Entah apa yang aku pikirkan. Entah apa yang aku rasakan.
Aksara seharusnya hanya rentetan alfabet mati yang tak dapat menggerakan apapun dalam dada.
Harusnya aksara hanyalah sebuah aksara.
Tidak dapat membuatmu tersenyum.
Marah,
Menangis pun. Tapi ternyata semua sebatas ternyata. Aksara memiliki kekuatan yang lebih besar dari yang aku kira. Atau mungkin karena aku memang terlalu imajinatif hingga kapanpun aku membaca apa yang kau muntahkan dari kepala, seolah itu adalah titah raja. Seolah itu adalah kidung paling magis di alam semesta.
Aku tidak mengenalmu, hingga kini pun. Aku belum mengenalmu meski nama sudah saling simpan di kepala.
Tapi hidup yang aku jalani masih begitu. Tak berubah meski kamu telah perlahan menyelinap di antaranya.
Kamu adalah satu dari banyak pecahan manusia, tak sengaja masuk. Tak berencana ambil andil.

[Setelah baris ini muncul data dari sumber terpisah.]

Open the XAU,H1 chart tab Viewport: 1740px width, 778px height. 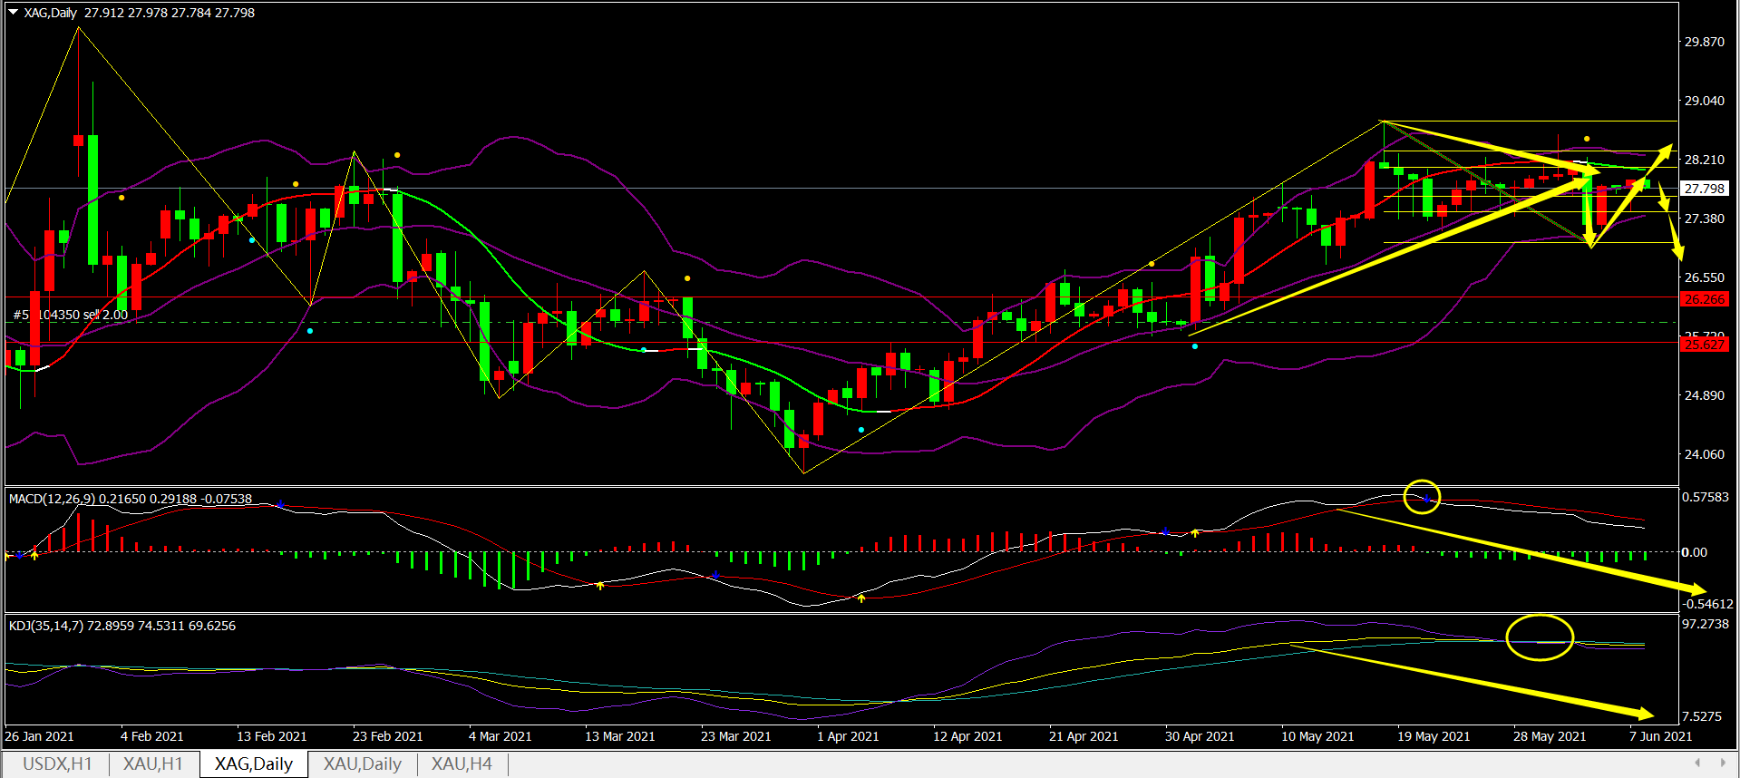tap(152, 763)
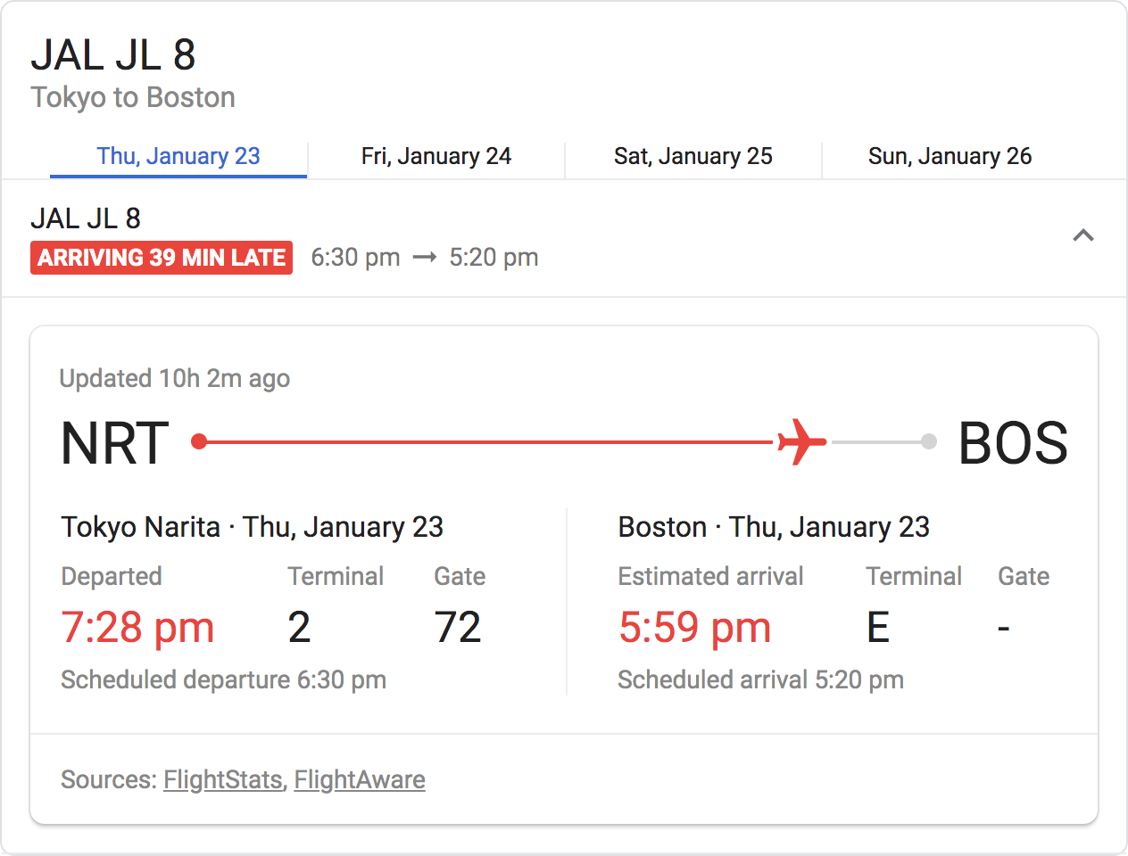Click the 7:28 pm departed time
Viewport: 1128px width, 856px height.
[137, 627]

Meski kamu kini jadi berarti.
Aku jatuh cinta padamu melalui aksaramu. Pemikiran-pemikiranmu. Sabda-sabda seolah doa yang terucap dari bibirmu yang candu.
Entah kamu ini siapa? Asalmu darimana, hidupmu seperti apa. Tapi mendadak semua tidak penting ketika kata-kata mulai kau curahkan, ketika kamu mulai berbicara.
Berbicara tentang apa saja. Tuhan bersuara melalui mulutmu. Setidaknya itu yang ada di dalam pikiranku. Tapi apalah, kau tahu. Pikiran itu semata dapat menjebakmu sendiri. Mencari pembenaran sendiri atas apapun yang kamu masalahkan di dalam kepala.
Tapi entah, Tuan.
Kamu berhasil menitikkan air mata. Bahkan ketika kamu tidak bersuara. Bahkan ketika kita tak bertatap muka.
Tak hanya kamu yang candu, aksaramu pun begitu.